Vol. 13 No. 2 (2020): Reading Philosophy Through Archives and Manuscripts
Monographica

Rereading Frantz Fanon in the light of his unpublished texts

Jean Khalfa
Trinity College, Cambridge (United Kingdom)

Published 2020-12-18

Keywords

  • Decolonisation,
  • Ethnopsychiatry,
  • Algerian War,
  • Frantz Fanon,
  • Social Therapy

How to Cite

Khalfa, J. (2020). Rereading Frantz Fanon in the light of his unpublished texts. Aisthesis. Pratiche, Linguaggi E Saperi dell’estetico, 13(2), 87–96. https://doi.org/10.13128/Aisthesis-12030

Abstract

Frantz Fanon (1925-1961) is principally known as a great theoretician of race relations and decolonization, in particular through the two main books he published during his lifetime Black Skin, White Masks (1952) and The Wretched of the Earth (1961). What is less known is that he was in parallel a pioneering psychiatrist and an early and recognized theoretician of ethnopsychiatry. A volume of about a thousand pages of texts either difficult to access or presumed lost was recently published, following more than a decade of research in archives located in different parts of the world.

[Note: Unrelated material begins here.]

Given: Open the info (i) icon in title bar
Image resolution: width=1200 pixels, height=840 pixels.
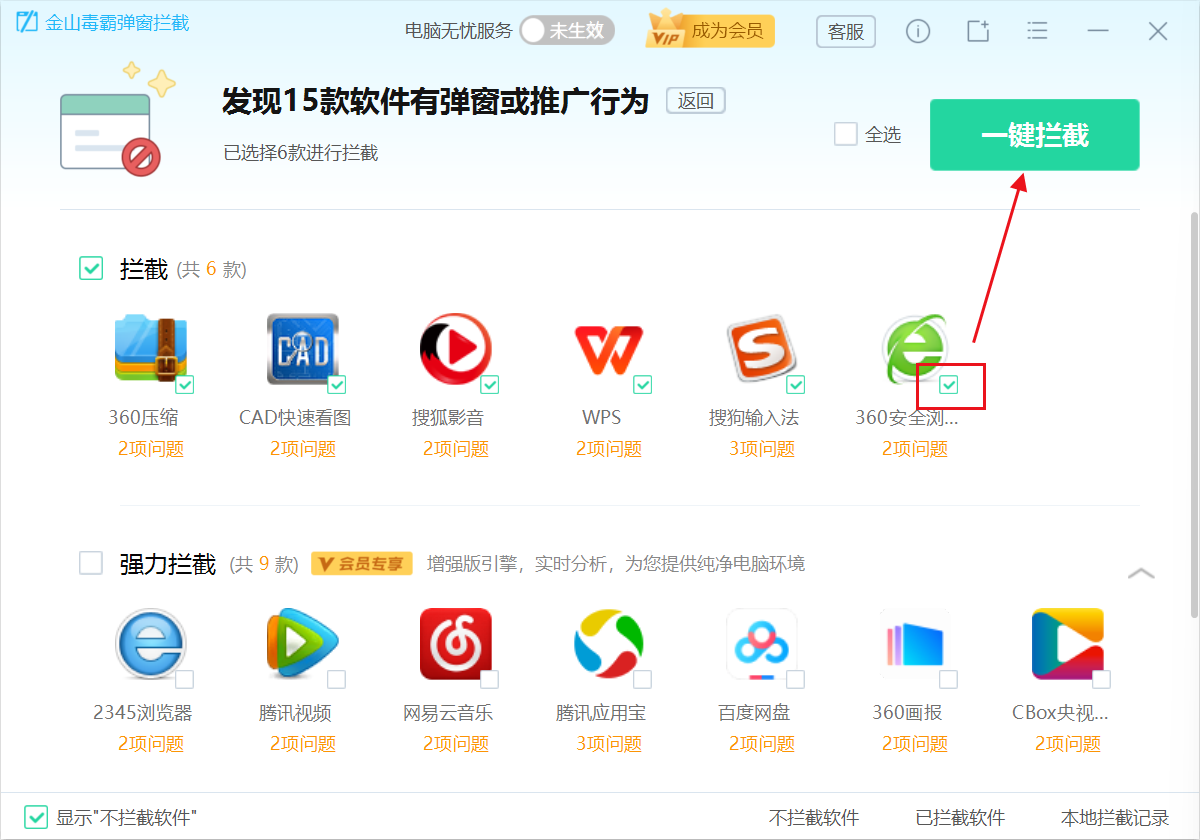Looking at the screenshot, I should [x=917, y=31].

It reveals first the importance and originality of his thought as a scientist, and secondly the importance of this dimension of his work for the understanding of his political texts. This is shown on two points: 1) the role of violence in the decolonization process, when compared with Fanon’s texts on psychiatric internment, the phenomenon of agitation and the alternative model of social therapy and 2) the use of «identity» as cultural foundation for newly decolonized states, which he strongly criticised, when compared with Fanon’s systematic questioning of any personal «constitution» in his psychiatric and ethnopsychiatric work.